Karima, habitante du quartier, témoigne : « Ça fait des jours que je n’ouvre pas mes fenêtres. Vous imaginez l’odeur d’un sanglier mort ? » Elle se dit « exaspérée » par l'inaction des autorités. « J’ai appelé à plusieurs reprises et on m’a toujours répondu que la situation serait prise en main, mais rien n’a été fait. »
Cette situation désastreuse ne touche pas seulement Karima. Les résidents du quartier partagent son indignation. Depuis l'abattage du sanglier, l'odeur nauséabonde s'est répandue, rendant l'air irrespirable.
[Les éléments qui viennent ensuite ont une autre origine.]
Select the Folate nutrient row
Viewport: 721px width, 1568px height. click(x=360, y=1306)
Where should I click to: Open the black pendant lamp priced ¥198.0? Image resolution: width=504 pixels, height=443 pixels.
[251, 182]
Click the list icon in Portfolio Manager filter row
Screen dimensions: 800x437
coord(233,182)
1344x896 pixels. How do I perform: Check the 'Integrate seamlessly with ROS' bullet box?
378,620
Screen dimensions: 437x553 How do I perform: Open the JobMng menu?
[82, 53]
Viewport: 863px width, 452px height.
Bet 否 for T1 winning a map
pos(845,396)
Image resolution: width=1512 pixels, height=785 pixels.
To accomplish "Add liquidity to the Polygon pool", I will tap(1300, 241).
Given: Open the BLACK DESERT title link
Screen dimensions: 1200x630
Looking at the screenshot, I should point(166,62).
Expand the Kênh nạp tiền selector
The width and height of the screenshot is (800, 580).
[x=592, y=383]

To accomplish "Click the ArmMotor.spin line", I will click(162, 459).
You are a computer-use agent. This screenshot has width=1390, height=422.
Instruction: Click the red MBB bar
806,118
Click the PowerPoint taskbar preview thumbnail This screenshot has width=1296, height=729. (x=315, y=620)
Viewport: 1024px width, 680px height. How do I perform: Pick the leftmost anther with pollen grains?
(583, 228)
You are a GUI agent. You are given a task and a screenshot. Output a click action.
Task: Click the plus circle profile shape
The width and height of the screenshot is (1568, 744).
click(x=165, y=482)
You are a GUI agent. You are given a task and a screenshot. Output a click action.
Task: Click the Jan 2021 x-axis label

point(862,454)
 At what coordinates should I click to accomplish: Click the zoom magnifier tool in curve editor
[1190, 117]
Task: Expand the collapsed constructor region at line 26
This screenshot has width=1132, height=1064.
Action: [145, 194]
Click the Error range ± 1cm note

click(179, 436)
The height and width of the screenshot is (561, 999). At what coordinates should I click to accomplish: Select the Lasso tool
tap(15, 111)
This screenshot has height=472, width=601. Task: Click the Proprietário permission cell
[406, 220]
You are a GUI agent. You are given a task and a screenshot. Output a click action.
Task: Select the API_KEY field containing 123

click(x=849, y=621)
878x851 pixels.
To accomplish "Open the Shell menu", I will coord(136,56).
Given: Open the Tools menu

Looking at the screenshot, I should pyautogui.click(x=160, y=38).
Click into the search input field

Face à cette crise, la mairie de Montpellier a reconnu un manque de communication. « Nous avons eu un souci d’information concernant l’abattage », a déclaré un porte-parole de la municipalité. Ils se sont engagés à résoudre le problème « dans les plus brefs délais ».
La situation actuelle soulève un questionnement sur la gestion des espèces sauvages à Montpellier. Les riverains espèrent que cette affaire sera rapidement réglée, afin de retrouver un cadre de vie sain.